A coalition of Boy Scouts councils representing some 540,000 youth -- or 20 percent of the organization’s 2.6 million active Scouts -- asked the national organization on Monday to delay a decision on ending the controversial policy, saying it was concerned “about the pace at which such actions are being taken,” according to a statement posted on the website of the Utah-based Great Salt Lake Council.

So what, specifically, is the problem with the Boy Scouts allowing each individual troop to make their own determination with respect to whether to allow gays into their ranks? It can't be because the rate of change is actually too fast. Depending on how the individual troops made their decisions, it is possible that not a single gay person would be allowed in the Boy Scouts. Instead, they feel sure that there are troops out there that want to end the discrimination, but if they don't all discriminate equally, then the ones that continue to discriminate will look bad in the eyes of the public.

Oldham said he had spoken with some troop leaders, pastors and parents who have expressed concern about the way forward if gays are allowed, particularly those units that will try to maintain the ban locally as would be permitted under the proposal. For more than two-thirds of Scouting groups affiliated with religious bodies, faith plays a large role in the private youth organization.

Yes, that's right. Religion plays a role in their discrimination decisions. And it isn't the love your neighbor, do unto others, kind of religion; instead, it is the kind of religion that is poison to the concept of equality and pisses on their own concept of loving your fellow man. It is a place where even though religion is required, it has to be their kind of religion that pushes bigoted ideas. No lesser religious thoughts that would not judge your fellow humans would possible be allowed, even if they are Christian religions too.
And what happens if other religious people step forward with equality in their hearts? Well, it seems like the only solution to the people that practice religions that push prejudicial ideas would be to remove themselves from dangerous thoughts like all men are created equal.

Angela Russell, who has an 11-year-old in the Boy Scouts and a 9-year-old in the Cub Scouts, said that if the BSA allows gays, particularly as leaders, they would be “breaking their own highly held codes to be ‘morally straight’ and to commit to such principles via oaths and promises.”
If the ban is lifted, “I must remove my boys from this program. My heart truly aches to think of it,” Russell, of Auburn, Wash., wrote in a letter she emailed to NBC News. “However, to leave them in a program that goes against its own teachings would be worse.”

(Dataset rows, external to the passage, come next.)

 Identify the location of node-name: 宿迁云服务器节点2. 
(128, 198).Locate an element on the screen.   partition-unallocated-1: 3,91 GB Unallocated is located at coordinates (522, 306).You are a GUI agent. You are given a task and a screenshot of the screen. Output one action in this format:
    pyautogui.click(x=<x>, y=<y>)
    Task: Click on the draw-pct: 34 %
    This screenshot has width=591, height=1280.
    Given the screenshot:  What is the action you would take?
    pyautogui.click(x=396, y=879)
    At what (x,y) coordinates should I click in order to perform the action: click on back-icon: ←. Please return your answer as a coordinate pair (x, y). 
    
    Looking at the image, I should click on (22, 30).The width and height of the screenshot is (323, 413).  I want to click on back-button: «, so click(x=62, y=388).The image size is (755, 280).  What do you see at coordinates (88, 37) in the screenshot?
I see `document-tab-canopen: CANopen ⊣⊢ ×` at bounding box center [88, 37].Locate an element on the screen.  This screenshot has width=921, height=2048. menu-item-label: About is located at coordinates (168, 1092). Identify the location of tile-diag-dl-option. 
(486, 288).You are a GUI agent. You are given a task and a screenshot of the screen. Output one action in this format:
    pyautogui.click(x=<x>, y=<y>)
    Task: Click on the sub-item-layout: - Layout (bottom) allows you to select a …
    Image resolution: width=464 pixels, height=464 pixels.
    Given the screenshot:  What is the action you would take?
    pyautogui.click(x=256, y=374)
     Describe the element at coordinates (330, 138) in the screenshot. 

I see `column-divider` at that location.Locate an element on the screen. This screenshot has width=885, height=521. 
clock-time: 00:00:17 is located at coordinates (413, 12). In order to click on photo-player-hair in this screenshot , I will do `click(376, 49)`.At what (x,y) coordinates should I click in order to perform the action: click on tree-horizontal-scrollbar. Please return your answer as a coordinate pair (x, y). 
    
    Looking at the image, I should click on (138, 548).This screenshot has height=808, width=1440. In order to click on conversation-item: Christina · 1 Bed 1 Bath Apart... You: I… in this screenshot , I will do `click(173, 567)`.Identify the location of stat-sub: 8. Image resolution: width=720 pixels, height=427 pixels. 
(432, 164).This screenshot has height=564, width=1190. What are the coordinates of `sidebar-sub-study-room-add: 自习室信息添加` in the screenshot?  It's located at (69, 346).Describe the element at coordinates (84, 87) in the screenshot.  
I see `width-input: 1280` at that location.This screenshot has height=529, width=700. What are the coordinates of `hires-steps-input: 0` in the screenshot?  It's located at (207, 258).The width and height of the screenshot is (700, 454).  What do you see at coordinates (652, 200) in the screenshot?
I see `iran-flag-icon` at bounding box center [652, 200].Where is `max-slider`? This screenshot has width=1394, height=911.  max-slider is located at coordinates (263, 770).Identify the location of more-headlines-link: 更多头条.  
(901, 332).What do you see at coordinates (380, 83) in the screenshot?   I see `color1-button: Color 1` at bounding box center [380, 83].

There is a reason that people like Mrs. Russell don't want change to come so slow that essentially nothing changes. They don't want to see the idea of a tiered society come to an end. They don't want all people treated equally. They don't want any competition to their religious teachings that hold some people as lesser. The writing is on the wall. They realize that they will never be able to completely stop equality. Their only hope now is to slow it down to a crawl and pray for a miracle.